Problem requirements
Reproduce the full listing below word for word, every line included.
*-*-*
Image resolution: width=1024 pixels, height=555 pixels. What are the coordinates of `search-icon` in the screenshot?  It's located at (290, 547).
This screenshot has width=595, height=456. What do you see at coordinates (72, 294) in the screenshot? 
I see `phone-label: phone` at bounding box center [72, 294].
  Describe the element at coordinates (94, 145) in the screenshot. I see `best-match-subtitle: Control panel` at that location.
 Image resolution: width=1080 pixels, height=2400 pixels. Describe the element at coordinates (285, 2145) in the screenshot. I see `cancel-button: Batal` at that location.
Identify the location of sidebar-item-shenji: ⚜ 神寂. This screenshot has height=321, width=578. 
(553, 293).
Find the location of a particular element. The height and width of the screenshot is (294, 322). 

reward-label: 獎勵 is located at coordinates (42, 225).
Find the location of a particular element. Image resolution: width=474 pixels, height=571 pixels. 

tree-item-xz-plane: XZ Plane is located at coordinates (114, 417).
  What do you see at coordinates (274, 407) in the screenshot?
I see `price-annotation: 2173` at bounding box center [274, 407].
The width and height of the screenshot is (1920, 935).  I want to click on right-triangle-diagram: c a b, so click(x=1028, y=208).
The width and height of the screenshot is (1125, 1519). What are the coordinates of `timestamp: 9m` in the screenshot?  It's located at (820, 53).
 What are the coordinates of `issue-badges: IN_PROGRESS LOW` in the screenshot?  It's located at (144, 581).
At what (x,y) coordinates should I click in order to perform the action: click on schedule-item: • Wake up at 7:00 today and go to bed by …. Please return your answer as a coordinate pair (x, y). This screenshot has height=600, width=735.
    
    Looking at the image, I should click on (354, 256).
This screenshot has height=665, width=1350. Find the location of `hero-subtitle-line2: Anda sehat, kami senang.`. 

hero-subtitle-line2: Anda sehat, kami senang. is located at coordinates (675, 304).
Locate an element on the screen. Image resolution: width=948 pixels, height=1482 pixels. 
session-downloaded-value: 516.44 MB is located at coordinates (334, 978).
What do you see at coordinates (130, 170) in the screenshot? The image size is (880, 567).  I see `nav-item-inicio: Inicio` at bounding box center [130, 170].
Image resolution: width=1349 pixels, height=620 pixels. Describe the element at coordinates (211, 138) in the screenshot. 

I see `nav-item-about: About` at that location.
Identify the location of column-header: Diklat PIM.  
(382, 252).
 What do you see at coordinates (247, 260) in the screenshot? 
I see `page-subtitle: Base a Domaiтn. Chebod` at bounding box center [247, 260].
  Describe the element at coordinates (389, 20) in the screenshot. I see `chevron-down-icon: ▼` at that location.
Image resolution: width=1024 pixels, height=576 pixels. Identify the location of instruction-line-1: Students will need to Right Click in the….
*-*-*
The completed task
Image resolution: width=1024 pixels, height=555 pixels. What are the coordinates of `search-icon` in the screenshot?  It's located at (290, 547).
This screenshot has width=595, height=456. What do you see at coordinates (72, 294) in the screenshot? 
I see `phone-label: phone` at bounding box center [72, 294].
  Describe the element at coordinates (94, 145) in the screenshot. I see `best-match-subtitle: Control panel` at that location.
 Image resolution: width=1080 pixels, height=2400 pixels. Describe the element at coordinates (285, 2145) in the screenshot. I see `cancel-button: Batal` at that location.
Identify the location of sidebar-item-shenji: ⚜ 神寂. This screenshot has height=321, width=578. 
(553, 293).
Find the location of a particular element. The height and width of the screenshot is (294, 322). 

reward-label: 獎勵 is located at coordinates (42, 225).
Find the location of a particular element. Image resolution: width=474 pixels, height=571 pixels. 

tree-item-xz-plane: XZ Plane is located at coordinates (114, 417).
  What do you see at coordinates (274, 407) in the screenshot?
I see `price-annotation: 2173` at bounding box center [274, 407].
The width and height of the screenshot is (1920, 935).  I want to click on right-triangle-diagram: c a b, so click(x=1028, y=208).
The width and height of the screenshot is (1125, 1519). What are the coordinates of `timestamp: 9m` in the screenshot?  It's located at (820, 53).
 What are the coordinates of `issue-badges: IN_PROGRESS LOW` in the screenshot?  It's located at (144, 581).
At what (x,y) coordinates should I click in order to perform the action: click on schedule-item: • Wake up at 7:00 today and go to bed by …. Please return your answer as a coordinate pair (x, y). This screenshot has height=600, width=735.
    
    Looking at the image, I should click on (354, 256).
This screenshot has height=665, width=1350. Find the location of `hero-subtitle-line2: Anda sehat, kami senang.`. 

hero-subtitle-line2: Anda sehat, kami senang. is located at coordinates (675, 304).
Locate an element on the screen. Image resolution: width=948 pixels, height=1482 pixels. 
session-downloaded-value: 516.44 MB is located at coordinates (334, 978).
What do you see at coordinates (130, 170) in the screenshot? The image size is (880, 567).  I see `nav-item-inicio: Inicio` at bounding box center [130, 170].
Image resolution: width=1349 pixels, height=620 pixels. Describe the element at coordinates (211, 138) in the screenshot. 

I see `nav-item-about: About` at that location.
Identify the location of column-header: Diklat PIM.  
(382, 252).
 What do you see at coordinates (247, 260) in the screenshot? 
I see `page-subtitle: Base a Domaiтn. Chebod` at bounding box center [247, 260].
  Describe the element at coordinates (389, 20) in the screenshot. I see `chevron-down-icon: ▼` at that location.
Image resolution: width=1024 pixels, height=576 pixels. Identify the location of instruction-line-1: Students will need to Right Click in the….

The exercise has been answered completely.